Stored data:
★ ★ ★

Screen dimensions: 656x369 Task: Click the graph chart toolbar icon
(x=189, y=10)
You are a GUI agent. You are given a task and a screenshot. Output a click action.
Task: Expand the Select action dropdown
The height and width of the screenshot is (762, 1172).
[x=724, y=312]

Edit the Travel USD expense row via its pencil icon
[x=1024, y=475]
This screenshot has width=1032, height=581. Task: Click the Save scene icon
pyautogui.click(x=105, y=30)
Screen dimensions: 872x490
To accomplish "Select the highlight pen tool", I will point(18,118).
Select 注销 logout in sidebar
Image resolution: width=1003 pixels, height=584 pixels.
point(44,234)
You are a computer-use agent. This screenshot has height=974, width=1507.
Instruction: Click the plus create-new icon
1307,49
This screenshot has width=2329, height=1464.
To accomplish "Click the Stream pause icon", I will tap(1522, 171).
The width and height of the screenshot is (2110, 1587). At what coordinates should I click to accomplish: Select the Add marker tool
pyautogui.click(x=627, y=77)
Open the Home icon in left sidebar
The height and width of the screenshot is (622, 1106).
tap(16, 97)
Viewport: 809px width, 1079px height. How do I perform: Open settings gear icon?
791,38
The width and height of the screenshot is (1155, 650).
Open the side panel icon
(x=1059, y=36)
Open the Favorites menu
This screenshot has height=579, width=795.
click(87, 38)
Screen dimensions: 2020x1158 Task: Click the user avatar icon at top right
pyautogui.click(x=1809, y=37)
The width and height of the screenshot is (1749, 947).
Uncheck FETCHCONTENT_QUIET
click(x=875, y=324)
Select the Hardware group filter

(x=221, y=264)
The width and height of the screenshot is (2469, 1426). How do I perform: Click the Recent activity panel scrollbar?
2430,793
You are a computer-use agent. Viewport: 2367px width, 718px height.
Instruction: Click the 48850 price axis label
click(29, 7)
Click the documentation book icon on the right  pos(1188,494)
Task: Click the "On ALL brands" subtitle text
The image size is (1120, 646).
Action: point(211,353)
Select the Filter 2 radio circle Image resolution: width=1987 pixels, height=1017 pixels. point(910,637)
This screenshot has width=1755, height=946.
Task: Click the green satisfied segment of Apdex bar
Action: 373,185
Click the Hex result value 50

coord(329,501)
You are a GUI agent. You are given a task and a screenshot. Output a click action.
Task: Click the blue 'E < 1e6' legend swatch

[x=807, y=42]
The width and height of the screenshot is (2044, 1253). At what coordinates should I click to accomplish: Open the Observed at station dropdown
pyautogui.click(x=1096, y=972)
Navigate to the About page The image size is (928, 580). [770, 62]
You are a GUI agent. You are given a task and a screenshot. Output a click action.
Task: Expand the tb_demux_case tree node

★ ★ ★

GOAL OF THE EXERCISE: The required output is the exact run of lines from the one with "You are a computer-use agent. Viewport: 2367px" through the final line of the entries.

ANSWER BOX:
You are a computer-use agent. Viewport: 2367px width, 718px height.
Instruction: Click the 48850 price axis label
click(29, 7)
Click the documentation book icon on the right  pos(1188,494)
Task: Click the "On ALL brands" subtitle text
The image size is (1120, 646).
Action: point(211,353)
Select the Filter 2 radio circle Image resolution: width=1987 pixels, height=1017 pixels. point(910,637)
This screenshot has width=1755, height=946.
Task: Click the green satisfied segment of Apdex bar
Action: 373,185
Click the Hex result value 50

coord(329,501)
You are a GUI agent. You are given a task and a screenshot. Output a click action.
Task: Click the blue 'E < 1e6' legend swatch

[x=807, y=42]
The width and height of the screenshot is (2044, 1253). At what coordinates should I click to accomplish: Open the Observed at station dropdown
pyautogui.click(x=1096, y=972)
Navigate to the About page The image size is (928, 580). [770, 62]
You are a GUI agent. You are given a task and a screenshot. Output a click action.
Task: Expand the tb_demux_case tree node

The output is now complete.